Vous souvenez vous de cette affaire qui nous avait fait sourire, durant l'année 2012 ? En février, deux associations catholiques avaient obtenu du tribunal correctionnel de Paris la condamnation du responsable des magasin proche du Centre Pompidou, vendant des sex toys. Or la loi sur la protection de l'enfance du 5 mars 2007 punit d'une peine de deux années d'emprisonnement et de 30 000 € d'amende le fait de vendre des "objets pornographiques" à moins de deux cents mètres d'un établissement d'enseignement. Il y avait une école religieuse dans ce périmètre, et qui dit école religieuse dit aussi parents d'élèves intraitables sur la moralité et l'intérêt supérieur de l'enfant. Les petits ont le droit et le devoir de manifester avec leurs parents contre le mariage homosexuel, mais ils ne doivent pas entrevoir le bout du bec d'un canard coquin. 

Notre marchand avait tout de même été dispensé de peine, mais il avait dû mettre la clé sous la porte, renvoyer une partie de ses employés, et vendre ses canetons sur internet. Il n'avait cependant pas renoncé au combat judiciaire et avait fait appel, en joignant à son recours une demande de QPC portant précisément sur les dispositions de la loi du 5 mars 2007. Les juges du fond avaient considéré la question sérieuse et l'avaient transmise à la Cour de cassation. Hélas, la Cour, dans une décision du 22 janvier 2013, vient d'opposer une fin de non recevoir au demandeur, écartant ainsi toute possibilité de contrôle de la constitutionnalité de ces dispositions. 

Une décision motivée

La décision peut sembler surprenante, car la Cour de cassation a l'habitude de rendre des décisions très sommairement motivées en matière de QPC. Certains commentateurs l'ont même accusée de ne pas jouer son rôle de filtre et de transmettre au Conseil constitutionnel toutes les QPC. D'autres, encore plus malveillants, insinuaient que l'idée d'encombrer le rôle du Conseil constitutionnel n'était pas pour lui déplaire, puisqu'il s'agissait de témoigner sa désapprobation à l'égard de cette procédure. 
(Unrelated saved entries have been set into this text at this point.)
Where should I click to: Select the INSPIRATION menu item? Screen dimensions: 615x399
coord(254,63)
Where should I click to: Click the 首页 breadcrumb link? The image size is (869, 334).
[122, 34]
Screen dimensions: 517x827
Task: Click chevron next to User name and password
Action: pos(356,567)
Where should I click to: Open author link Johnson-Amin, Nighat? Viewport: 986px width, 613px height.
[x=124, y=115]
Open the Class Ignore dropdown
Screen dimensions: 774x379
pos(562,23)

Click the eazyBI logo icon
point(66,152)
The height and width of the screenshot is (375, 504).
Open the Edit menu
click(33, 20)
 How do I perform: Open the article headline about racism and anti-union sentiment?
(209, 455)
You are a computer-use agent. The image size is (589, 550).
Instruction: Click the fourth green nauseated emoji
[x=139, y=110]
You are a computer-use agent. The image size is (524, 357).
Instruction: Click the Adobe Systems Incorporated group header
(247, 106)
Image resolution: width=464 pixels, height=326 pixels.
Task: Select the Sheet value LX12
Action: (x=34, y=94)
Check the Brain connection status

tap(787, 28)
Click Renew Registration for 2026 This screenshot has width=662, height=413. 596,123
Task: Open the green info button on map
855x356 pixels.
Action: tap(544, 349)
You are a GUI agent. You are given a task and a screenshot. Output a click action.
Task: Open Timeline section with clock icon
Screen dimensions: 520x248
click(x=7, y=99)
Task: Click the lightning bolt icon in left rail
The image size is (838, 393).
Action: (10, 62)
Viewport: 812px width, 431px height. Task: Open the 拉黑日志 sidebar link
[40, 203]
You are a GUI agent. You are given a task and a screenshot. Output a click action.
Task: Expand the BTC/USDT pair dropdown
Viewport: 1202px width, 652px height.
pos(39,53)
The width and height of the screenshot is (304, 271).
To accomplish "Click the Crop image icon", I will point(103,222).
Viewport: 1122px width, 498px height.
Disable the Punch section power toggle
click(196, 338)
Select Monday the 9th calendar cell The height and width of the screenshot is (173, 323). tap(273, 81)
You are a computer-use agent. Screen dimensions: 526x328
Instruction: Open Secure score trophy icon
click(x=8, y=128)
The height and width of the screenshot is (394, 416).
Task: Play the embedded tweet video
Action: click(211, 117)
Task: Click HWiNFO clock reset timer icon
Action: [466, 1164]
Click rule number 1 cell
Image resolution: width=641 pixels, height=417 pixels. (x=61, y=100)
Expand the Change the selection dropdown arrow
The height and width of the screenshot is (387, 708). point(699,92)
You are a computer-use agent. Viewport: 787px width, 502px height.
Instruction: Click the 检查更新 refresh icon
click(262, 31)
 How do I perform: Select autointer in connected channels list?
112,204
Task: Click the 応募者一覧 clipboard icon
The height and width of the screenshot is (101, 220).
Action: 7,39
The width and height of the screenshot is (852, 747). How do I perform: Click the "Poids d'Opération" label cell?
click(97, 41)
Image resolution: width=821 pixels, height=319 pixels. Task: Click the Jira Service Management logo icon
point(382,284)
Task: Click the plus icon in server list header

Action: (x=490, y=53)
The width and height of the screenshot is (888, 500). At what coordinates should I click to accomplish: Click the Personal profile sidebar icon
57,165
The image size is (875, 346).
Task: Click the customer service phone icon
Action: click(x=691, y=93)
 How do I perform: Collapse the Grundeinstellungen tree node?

La décision du 22 janvier 2013 montre que ces accusations venimeuses n'étaient pas fondées, ou que cette époque est révolue. La Cour y exerce en effet un contrôle de proportionnalité, en affirmant que les dispositions contestées ne portent pas une atteinte excessive au principe de la liberté d'entreprendre.


Walt Disney. Les neveux de Donald. 1938


Le contrôle de proportionnalité

La lecture de la décision de la Cour de cassation montre que le requérant s'est exclusivement placé sur le fondement de la violation de la liberté d'entreprendre. En effet, condamné par le juge pénal, il s'est contraint à la fermeture, et les trois employés qui travaillaient avec lui ont été licenciés. Il y a donc effectivement atteinte à la liberté d'entreprendre, définie comme le droit d'exercer l'activité de son choix, et par conséquent de créer ou d'acquérir une entreprise. 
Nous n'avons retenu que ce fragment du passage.